Interview avec Carla Aoun (Ancienne du Collège et étudiante à l'USJ)
J'ai trouvé que la transition entre le stade collégien et le stade universitaire n'est pas facile. Les premières semaines, voire le premier semestre à l'université est très difficile à vivre du point de vue psychologique, étant donné que le système de l'école est guidé, dirigé et limite même l'autonomie et l'initiative de l'élève. Alors qu'à l'université, dès le premier jour - même avant, lors de l'inscription - l'élève, futur étudiant, se retrouve seul face à toutes les responsabilités qu'il doit assumer sur les plans administratif et académique.
Au niveau des études, on passe d'un enseignement suivi à un autre système : celui où l'étudiant doit se prendre en main et poursuivre ses intérêts jusqu'au bout, puisqu'à l'université on ne bénéficie pas de l'accompagnement qu'on avait au Collège. Il n'y a personne pour vous suivre des yeux et vous rattraper si vous tombez... Bref, c'est un ensemble d'étonnement, d'anxiété, de désarroi, de peur d'un futur qui s'annonce différent du parcours scolaire auquel vous étiez habitué.
Parallèlement, un sentiment de fierté et d'enthousiasme accompagne cette nouvelle période de la vie.
Sur le plan émotionnel, j'ai été envahie, comme je vous l'ai déjà dit, par une grande déception, parce que je n'étais pas initiée à tous les changements qui m'attendaient.

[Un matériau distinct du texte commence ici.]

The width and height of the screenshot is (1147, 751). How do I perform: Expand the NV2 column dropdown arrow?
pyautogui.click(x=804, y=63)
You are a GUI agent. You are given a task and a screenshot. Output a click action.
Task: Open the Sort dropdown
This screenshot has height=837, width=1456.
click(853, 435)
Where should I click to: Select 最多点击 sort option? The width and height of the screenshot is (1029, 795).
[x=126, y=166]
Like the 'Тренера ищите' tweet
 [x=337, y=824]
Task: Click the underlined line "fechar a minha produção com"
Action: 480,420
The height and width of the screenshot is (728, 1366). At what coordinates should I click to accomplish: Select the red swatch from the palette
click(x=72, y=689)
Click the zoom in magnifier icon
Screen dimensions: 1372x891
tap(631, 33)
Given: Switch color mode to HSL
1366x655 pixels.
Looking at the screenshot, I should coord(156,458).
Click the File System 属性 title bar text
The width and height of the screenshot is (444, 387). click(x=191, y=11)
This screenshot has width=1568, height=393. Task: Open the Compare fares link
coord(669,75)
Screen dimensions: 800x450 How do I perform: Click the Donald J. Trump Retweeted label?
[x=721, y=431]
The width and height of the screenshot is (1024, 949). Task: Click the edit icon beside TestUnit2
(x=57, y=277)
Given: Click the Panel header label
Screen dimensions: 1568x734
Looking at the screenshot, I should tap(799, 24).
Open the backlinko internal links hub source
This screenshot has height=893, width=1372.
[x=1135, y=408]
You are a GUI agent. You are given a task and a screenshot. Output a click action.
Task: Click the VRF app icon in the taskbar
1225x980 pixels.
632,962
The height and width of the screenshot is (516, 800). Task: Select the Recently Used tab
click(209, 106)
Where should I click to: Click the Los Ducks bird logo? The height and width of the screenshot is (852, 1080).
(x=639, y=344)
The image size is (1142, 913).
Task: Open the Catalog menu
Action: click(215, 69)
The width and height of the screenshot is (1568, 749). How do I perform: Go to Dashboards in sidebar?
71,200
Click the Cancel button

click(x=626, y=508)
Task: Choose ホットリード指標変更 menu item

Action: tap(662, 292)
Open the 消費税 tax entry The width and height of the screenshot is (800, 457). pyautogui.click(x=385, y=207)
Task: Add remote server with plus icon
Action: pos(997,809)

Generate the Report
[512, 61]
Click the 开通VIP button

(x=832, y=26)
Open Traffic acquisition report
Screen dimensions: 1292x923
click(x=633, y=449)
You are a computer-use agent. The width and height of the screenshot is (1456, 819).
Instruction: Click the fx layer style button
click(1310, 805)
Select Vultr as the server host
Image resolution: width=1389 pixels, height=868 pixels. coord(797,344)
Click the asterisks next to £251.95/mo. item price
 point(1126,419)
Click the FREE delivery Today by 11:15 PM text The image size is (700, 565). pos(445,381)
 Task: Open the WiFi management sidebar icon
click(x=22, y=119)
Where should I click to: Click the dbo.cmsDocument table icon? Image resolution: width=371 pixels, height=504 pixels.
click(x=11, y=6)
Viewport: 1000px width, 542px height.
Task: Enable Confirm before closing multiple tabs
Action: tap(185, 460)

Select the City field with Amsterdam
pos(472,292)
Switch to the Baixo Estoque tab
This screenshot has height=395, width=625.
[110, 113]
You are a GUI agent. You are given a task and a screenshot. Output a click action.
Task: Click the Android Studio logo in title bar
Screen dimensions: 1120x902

D'après moi, les systèmes scolaires souffrent d'une lacune : l'initiation des élèves au monde universitaire.
L'élève s'attend à sortir de sa « prison » qui est l'école vers la liberté tant rêvée. On croit pouvoir passer cette étape en marchant allègrement, mais la réalité nous surprend en nous prouvant qu'on est souvent incapable d'assumer cette liberté. Ensuite, en choisissant sa filière universitaire, l'élève s'attend à être passionné, dès la première année, par les études. Pourtant, dans la majorité des domaines, la première année se présente générale et théorique, et ne vise pas directement le choix effectué et les matières spécifiques du domaine. Certains étudiants, déçus, pourraient croire que le choix effectué ne correspond pas à leurs attentes. Finalement, cette période de transition nécessite beaucoup de patience puisqu'elle n'est qu'éphémère : l'élève finira par étudier les matières qui le passionnent.
Les écoles ont un rôle important à jouer pour faciliter le passage de l'élève vers le monde universitaire. Jamhour est déjà sur cette voie grâce au Centre d'information et d'orientation (CIO) mis à la disposition des élèves depuis quelques années. Le CIO a beaucoup aidé à orienter nos choix grâce aux différents modules et forums de métiers organisés. Il faudrait toutefois que le CIO puisse offrir davantage de stages aux élèves pour qu'ils soient en contact avec le marché du travail. Et cela est important parce que ça permet de réaliser quels sont les enjeux des métiers. De plus, le Collège devrait faire de l'autonomie son cheval de bataille, et ce, sur tous les plans : académique, mais surtout personnel. Enfin, des sessions d'initiation au système universitaire devraient être organisées entre les écoles et les universités pour assurer aux futurs étudiants une période de formation visant à se libérer de « l'esprit scolaire » et à être préparés à la phase universitaire.
Être ancien élève de Jamhour nous accorde un grand privilège. Un jamhourien se distingue des autres d'abord par l'éducation reçue qui, au-delà de l'académique, développe et forge des esprits ambitieux, en quête d'excellence, cultivés et ouverts.